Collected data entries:
============
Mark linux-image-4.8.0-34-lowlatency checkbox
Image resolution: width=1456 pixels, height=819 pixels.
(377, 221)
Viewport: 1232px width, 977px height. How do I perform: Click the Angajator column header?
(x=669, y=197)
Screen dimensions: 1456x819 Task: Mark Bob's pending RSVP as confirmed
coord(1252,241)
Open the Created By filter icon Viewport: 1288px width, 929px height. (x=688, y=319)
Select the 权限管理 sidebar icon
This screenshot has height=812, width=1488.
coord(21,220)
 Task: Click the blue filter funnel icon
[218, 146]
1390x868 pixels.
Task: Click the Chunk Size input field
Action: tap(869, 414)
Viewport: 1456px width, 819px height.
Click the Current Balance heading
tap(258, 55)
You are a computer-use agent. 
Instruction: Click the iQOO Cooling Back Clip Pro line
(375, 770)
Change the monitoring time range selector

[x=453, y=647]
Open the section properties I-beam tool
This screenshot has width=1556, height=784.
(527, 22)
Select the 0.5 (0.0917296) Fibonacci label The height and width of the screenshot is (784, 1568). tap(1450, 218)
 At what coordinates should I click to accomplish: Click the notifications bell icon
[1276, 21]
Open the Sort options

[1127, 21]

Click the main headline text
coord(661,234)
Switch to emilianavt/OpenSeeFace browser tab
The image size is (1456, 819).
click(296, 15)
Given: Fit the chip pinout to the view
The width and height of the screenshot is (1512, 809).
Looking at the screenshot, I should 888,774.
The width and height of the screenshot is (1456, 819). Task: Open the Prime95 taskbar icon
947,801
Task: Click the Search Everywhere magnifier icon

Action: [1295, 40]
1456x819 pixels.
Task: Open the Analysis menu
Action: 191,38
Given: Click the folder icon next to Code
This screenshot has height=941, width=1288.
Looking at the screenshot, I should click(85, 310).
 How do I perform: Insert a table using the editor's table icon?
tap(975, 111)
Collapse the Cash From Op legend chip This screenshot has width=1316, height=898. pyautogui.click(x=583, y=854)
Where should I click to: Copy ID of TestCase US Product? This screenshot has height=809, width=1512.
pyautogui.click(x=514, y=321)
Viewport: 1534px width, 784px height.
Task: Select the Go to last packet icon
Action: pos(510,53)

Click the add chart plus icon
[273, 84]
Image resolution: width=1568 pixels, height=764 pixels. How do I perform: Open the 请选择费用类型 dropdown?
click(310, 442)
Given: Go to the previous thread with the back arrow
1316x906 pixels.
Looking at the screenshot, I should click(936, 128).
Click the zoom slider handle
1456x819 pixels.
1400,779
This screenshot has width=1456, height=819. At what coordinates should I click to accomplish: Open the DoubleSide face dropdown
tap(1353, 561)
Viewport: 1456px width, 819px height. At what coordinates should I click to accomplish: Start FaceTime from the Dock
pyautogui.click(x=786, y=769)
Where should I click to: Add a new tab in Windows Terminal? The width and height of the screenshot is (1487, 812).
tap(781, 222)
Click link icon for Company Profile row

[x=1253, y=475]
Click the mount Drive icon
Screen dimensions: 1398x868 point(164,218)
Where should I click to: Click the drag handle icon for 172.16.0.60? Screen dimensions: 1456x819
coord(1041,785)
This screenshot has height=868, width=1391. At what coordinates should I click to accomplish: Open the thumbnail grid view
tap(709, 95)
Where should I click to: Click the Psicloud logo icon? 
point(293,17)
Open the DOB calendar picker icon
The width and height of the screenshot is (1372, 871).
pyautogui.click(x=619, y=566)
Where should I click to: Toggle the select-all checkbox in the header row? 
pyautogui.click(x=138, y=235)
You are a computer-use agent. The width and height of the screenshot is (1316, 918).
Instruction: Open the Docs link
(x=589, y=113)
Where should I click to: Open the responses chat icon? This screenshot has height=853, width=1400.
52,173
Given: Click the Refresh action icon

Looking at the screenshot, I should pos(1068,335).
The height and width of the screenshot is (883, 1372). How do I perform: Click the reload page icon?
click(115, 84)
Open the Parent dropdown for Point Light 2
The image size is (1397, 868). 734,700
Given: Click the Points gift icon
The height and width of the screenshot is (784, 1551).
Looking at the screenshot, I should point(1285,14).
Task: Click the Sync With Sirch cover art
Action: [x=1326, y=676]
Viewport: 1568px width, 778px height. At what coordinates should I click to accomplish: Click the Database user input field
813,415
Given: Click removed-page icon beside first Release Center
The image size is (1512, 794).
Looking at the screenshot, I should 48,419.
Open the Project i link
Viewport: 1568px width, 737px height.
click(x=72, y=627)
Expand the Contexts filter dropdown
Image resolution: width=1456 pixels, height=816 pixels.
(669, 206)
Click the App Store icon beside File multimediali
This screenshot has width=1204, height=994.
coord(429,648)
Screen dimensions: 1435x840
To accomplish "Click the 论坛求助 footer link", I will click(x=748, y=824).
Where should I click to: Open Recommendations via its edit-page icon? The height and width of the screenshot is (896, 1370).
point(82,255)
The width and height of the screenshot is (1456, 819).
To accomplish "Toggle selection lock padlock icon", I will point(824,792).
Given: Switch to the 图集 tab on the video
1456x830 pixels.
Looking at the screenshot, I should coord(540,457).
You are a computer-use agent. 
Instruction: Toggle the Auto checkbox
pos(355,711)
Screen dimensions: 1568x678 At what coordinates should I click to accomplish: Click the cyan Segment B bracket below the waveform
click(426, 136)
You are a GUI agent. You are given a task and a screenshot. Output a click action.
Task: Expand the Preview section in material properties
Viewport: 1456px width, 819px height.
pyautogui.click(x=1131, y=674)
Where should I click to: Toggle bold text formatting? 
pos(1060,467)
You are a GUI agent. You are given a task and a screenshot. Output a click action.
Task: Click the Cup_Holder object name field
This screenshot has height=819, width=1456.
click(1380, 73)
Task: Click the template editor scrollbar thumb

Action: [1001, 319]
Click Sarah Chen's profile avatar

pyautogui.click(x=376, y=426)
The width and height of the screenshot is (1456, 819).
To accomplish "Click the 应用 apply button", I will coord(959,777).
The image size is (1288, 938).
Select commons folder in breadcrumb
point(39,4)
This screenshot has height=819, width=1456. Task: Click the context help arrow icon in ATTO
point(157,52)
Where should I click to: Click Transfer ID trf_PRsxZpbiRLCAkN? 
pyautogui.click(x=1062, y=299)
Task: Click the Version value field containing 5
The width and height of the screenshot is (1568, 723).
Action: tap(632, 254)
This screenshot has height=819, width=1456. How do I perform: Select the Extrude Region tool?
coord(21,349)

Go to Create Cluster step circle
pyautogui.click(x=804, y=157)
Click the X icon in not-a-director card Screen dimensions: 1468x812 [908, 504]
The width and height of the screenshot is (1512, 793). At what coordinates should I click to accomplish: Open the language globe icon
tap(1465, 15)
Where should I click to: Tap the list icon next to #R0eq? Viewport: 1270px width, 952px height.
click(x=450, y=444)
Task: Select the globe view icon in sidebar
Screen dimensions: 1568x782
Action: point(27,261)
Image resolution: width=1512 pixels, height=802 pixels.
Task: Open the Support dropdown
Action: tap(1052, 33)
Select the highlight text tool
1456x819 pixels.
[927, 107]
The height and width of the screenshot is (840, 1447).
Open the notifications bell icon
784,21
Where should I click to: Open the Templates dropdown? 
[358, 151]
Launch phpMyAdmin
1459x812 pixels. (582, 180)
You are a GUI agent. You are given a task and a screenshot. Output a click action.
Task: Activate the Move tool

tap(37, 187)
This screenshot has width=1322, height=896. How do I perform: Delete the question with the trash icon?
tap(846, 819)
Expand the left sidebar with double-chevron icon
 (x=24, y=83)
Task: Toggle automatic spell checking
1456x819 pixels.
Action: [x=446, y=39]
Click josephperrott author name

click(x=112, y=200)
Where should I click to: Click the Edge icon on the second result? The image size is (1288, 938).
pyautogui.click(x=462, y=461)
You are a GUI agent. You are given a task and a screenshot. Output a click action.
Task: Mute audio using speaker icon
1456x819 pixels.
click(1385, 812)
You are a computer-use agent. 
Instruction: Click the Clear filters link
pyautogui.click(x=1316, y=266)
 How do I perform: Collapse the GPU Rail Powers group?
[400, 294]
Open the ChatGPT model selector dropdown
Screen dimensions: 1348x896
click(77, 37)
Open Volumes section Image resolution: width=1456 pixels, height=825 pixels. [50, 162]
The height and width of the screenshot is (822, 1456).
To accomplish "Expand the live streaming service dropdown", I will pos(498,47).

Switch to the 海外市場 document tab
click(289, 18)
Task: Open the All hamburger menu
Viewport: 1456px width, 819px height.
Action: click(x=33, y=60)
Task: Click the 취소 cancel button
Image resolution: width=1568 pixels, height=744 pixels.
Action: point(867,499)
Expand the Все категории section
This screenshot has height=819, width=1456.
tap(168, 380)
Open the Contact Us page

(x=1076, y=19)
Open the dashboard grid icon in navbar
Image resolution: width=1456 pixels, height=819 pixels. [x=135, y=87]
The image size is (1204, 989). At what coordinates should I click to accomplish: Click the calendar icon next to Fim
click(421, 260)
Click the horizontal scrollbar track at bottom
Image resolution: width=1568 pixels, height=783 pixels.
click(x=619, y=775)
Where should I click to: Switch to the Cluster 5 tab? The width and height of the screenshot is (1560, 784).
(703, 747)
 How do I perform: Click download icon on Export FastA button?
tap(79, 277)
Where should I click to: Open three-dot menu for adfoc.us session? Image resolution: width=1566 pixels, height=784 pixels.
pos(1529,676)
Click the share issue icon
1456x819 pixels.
============
→ Task details: Using the entries shown above, reproduce verbatim the lines from the line bearing "Where should I click to: Open the Templates" to the line bearing "Task: Toggle automatic spell checking", inclusive.

→ Written answer:
Where should I click to: Open the Templates dropdown? 
[358, 151]
Launch phpMyAdmin
1459x812 pixels. (582, 180)
You are a GUI agent. You are given a task and a screenshot. Output a click action.
Task: Activate the Move tool

tap(37, 187)
This screenshot has width=1322, height=896. How do I perform: Delete the question with the trash icon?
tap(846, 819)
Expand the left sidebar with double-chevron icon
 (x=24, y=83)
Task: Toggle automatic spell checking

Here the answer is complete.